7) Mesbûkun kazâ edeceği rekâtlarda başkasına uyması, başkasının da bu
durumda mesbûka tabi olması caiz değildir. Mesbûk bu hususta tek başına
namaz kılan sayılmaz. Fakat bir mesbûk, ne kadar rekât kazâ edeceğini
unutup da kendisiyle beraber mesbûk bulunan bir şahsın ne kadar kazâ
edeceğini mücerred olarak göz önüne alsa bununla namazının sıhhatine bir
noksanlık gelmez.
8) Mesbûk, namazını yeniden kılmak niyetiyle tekbir alacak olsa önceki
tekbir ile başlamış olduğu namazı bozmuş olur. Tek başına kılan ise
böyle değildir, başka bir namaz kılmaya niyet etmedikçe aynı namaza
yeniden başlamak niyetiyle alacağı tekbir, bu namazını bozmaz. Çünkü her
iki namaz, tek başına kılana göre birbirinin aynıdır. Mesbûk ise kendi
yönünden münferit (tek başına kılan); imama uyması bakımından da onun
hakkında bu aynı durum yoktur.
9) Mesbûk, Ebû Hanîfe`ye göre de Kurban Bayramında teşrik tekbirlerini
imam ile beraber alır, sonra ayağa kalkıp geri kalan rekâtları tamamlar.
Halbuki Ebû Hanife`ye göre münferit, bu tekbirler ile mükellef
(yükümlü) değildir. Binaenaleyh mesbûk, bu konuda münferit değil,
muktedi (tabi olan, uyan) durumunda kabul edilmiştir.
10) Mesbûk, imam daha selâm vermeden tahiyyâtı okuyup bitirmiş olsa bir
görüşe göre şahâdet kelimesini tekrar eder, bir görüşe göre de susar. Bu
hususta sahîh olan, mesbûkun tahiyyâtı yavaş yavaş okumasıdır. Birinci
oturuşta imamdan önce teşehhüdü bitirmiş olan bir muktedi (imama uyan
kişi) de susar, teşehhüdde bulunmaz.
11) İmam yanlışlıkla beşinci rekâta kalktığı gibi mesbûk da kendisine
tabi olarak ayağa kalksa, bakılır; eğer imam, dördüncü rekâtta oturmuş
ise, mesbûkun namazı bu ayağa kalkışla bozulur; fakat imam, dördüncü
rekâtta oturmamış ise, beşinci rekâtta secdeye varmadıkça mesbûkun
namazı bozulmaz.
12) Bir mesbûk, aynı zamanda lâhik de olabilir, Şöyle ki: İmama sonradan
uyan kişi, uyku veya abdestsizlik meydana gelmesi gibi bir sebeple
rükünlerden veya rekâtlardan bir kaçını imam ile kılamayıp geçirse hem
mesbûk, hem de lâhik * olmuş olur.

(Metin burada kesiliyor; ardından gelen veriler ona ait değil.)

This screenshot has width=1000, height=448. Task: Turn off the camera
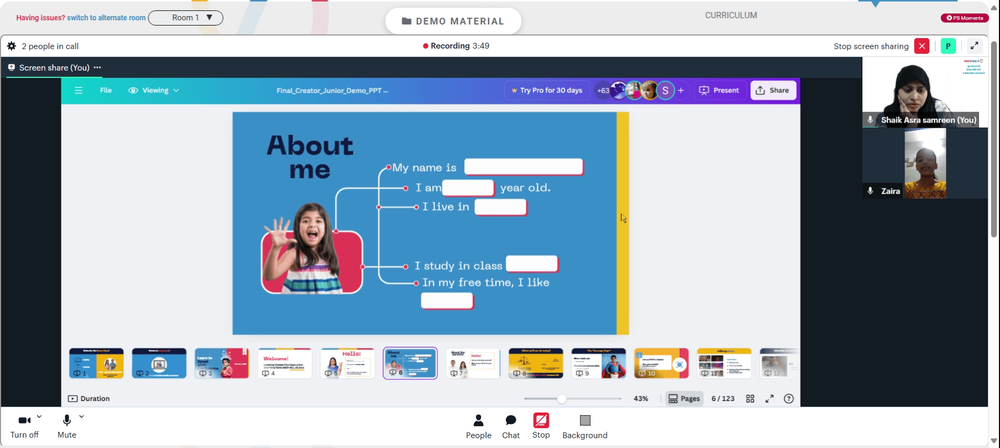[24, 426]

Bu halde önce, ulaşamadığı için
geçirdiği rekâtları okumayarak kazâ eder, sonra mümkün ise geri kalan
namazda imama uyar, daha sonra da imama uymadan önceki bir veya birden
fazla rekatı okuyarak kazâ eder. Önce bunları kaza edip, sonra namaz
arasında geçirmiş olduğu rükünleri veya rekâtları kaza etmesi de
câizdir. Fakat bu takdirde meşrû tertibi gözetmemiş olacağından günaha
girmiş olur (bk. “Lâhik” mad.).
Sonuç olarak mesbuk ve lâhikle ilgili hükümlerin amacı, müslümanları
cemaatle namaza teşvik etmek ve namaza vaktinde yetişemeyenlere veya
namazın tümünü imamla birlikte kılamayanlara kolaylık sağlamaktadır.
İslâm`da cemaatle namaza büyük önem verilmiş ve yalnız başına kılınacak
bir farz namaza göre, cemaatle kılınacak böyle bir farz namaza yirmi
yedi derece ecir olduğu haber verilmiştir (Mesbûk için bk. Molla Hüsrev,
Durarul-Hukkâm, İstanbul 1307, I, 92 vd.; el-Fetâvâl-Hindiyye, Beyrut
1400/1980, I, 90 vd.; İbnül-Hümâm, Fethul-Kadîr, Mısır 1389/1970, I, 377
vd.; Ö. Nasuhi Bilmen, Büyük İslâm İlmihali, İstanbul 1985, s. 186
vd.).
Mesbûk Hakkında Meseleler
Mesbûk hakkında aşağıdaki meseleler ortaya çıkar. Mesbûk, imam selam
verdikten sonra edâ edeceği rekatlarda imam ile kılıyormuş gibi râbıtalı
bir şekilde namazını tamamlar.
Örnek: Bir kimse sabah namazının ikinci rekatında imama uyacak olsa, mesbûk olmuş olur.
Mesbûk aldığı tekbirden sonra sukût eder. İmam ile beraber son oturuşta
yalnız “ElTahiyyâtu” okur. İmam selam verince, kendisi ayağa kalkar ve
imam ile kılmamış olduğu ilk rekatı imam ile kılıyormuş gibi râbıtalı
bir şekilde kılmaya başlar. “Subhânake duâsı ve Eûzu-Besmela’dan” sonra
ElFâtiha Sûresi ile bir miktar daha Gur’ân-ı Kerîm okur. Sonra rukû ve
secde yapar. Secdeden kalkınca son oturuş’a(kâde-i âhire) durur ve
ElTahiyyâtu, Salli-Bârik ve Rabbenâ Âtinâ ve Rabbenâ İğfirlî duâlarını
okuyarak selâm verir.
Akşam namazının ikinci rekatında imama uyan kimse de birinci rekat hakkında bu şekilde hareket eder.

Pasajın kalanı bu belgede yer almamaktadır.